Fans of Kristin Chenoweth who know her from television, Broadway and recordings had the chance to see and adore her at her concert performance at New York City Center (June 2, 2012), part of her current extensive tour. With her soaring voice and personality to match, Chenoweth unleashed a wide range of songs, abetted by assists from three featured performers and an orchestra with assorted arrangements geared to her showy style emphasizing the mighty vocals that emanate from this dynamo, short in height but tall in talent.
An opening montage of visual clips was a litmus test for those in the audience to react to Chenoweth performances they knew best, as evidenced by applause of recognition. Her resumé thus firmly established, she then walked on stage to the expected standing ovation. And that was before she even had sung a note.
Chenoweth quickly delivered. She performed a cutesy dance number accompanied by Tyler Hanes and Will Taylor in a cowboy-looking mode. They and Chelsea Packard assisted at assorted points throughout, including a puppet routine geared to the show “Avenue Q.”
Chenoweth’s method in the touring concert, directed by Richard Jay-Alexander, with Hanes doing the choreography and Mary-Mitchel Campbell handling arrangements and musical direction, is to mix her audience-friendly chatter of comic lines and anecdotes with a wide array of songs. Her choices tap into the familiarity with the shows for which she is known. The program is also partly geared to her new album “Some Lessons Learned.”

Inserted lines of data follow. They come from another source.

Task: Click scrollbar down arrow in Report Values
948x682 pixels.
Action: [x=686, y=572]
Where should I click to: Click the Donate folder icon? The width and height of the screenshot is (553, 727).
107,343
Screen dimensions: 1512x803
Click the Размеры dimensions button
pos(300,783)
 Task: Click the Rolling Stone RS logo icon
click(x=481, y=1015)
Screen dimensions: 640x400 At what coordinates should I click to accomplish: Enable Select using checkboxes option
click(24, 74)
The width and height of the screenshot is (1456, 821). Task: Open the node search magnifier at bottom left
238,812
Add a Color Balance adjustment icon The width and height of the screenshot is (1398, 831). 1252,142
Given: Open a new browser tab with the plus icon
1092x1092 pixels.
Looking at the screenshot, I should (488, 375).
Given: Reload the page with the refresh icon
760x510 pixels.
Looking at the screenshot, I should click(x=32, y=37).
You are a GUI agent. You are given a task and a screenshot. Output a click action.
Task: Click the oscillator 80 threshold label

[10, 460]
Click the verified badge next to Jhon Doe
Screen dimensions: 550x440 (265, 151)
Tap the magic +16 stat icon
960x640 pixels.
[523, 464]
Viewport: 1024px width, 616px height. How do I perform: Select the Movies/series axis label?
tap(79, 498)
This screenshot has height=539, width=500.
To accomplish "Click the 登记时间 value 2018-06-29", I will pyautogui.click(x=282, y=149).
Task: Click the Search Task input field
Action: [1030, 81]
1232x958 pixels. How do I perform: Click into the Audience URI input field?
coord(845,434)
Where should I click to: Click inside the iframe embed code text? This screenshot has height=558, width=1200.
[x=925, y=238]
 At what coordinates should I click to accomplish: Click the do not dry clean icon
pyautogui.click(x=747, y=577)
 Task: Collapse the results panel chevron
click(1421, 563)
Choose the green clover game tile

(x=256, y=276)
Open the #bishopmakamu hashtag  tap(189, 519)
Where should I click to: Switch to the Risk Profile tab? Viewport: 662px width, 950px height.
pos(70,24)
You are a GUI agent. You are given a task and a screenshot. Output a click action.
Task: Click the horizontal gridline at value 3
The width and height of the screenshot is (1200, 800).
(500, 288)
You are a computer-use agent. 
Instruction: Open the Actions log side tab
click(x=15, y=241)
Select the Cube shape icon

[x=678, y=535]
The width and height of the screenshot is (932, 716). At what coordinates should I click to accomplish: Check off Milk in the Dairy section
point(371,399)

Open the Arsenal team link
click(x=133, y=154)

She reaches emotional heights with such choices as “Maybe This Time,” “All the Things You Are,” “Bring Him Home.” and “I Will Always Love You.” Her sense of fun emerges when she playfully indulges in different languages performing “Popular,” with which she is identified, thanks to being renowned for “Wicked.” There is delicacy in her rendering of “Hard Times Come Again No More,” a not very well known 19th century song by Stephen Foster.
Chenoworth’s acting and musical comedy gifts merge as she slumps through “I’m Tired,” in a mock Marlene Dietrich style. Of course, Chenoweth also demonstrates her glittering voice time and again as it reaches high on the scale. Nothing is better suited to the purpose then her wildly performed “Glitter and Be Gay” from “Candide.” I had seen her do his before in a concert staging of “Candide.” Here she has her two male assistants serve her an array of jewelry that she accumulates as props while her voice dazzles reaching for the heights and she triumphantly swings around a necklace of gems. It is a showpiece guaranteed to impress, and justly so.
The star uses a film clip of Dolly Parton to seemingly hold a conversation with her. It’s a slick bit, but it doesn’t serve much purpose other than to point to the possibility of her playing Parton one day. There are also gambits in the show that may do better with audiences than with critics. Her assistants at one point charge into the aisles trying to whip the audience into a spirit of joining in. Chenoweth also appeared to get quite emotional at one point in talking about causes and topics that mean much to her. The effect can be cloying, but she connects with her audience.
Although that sort of involvement is a part of the effervescent Chenoweth personality, she does best when she lets her talent do her talking. One number like “Glitter and Be Gay” says it all. At New York City Center, 121 W. 55th Street.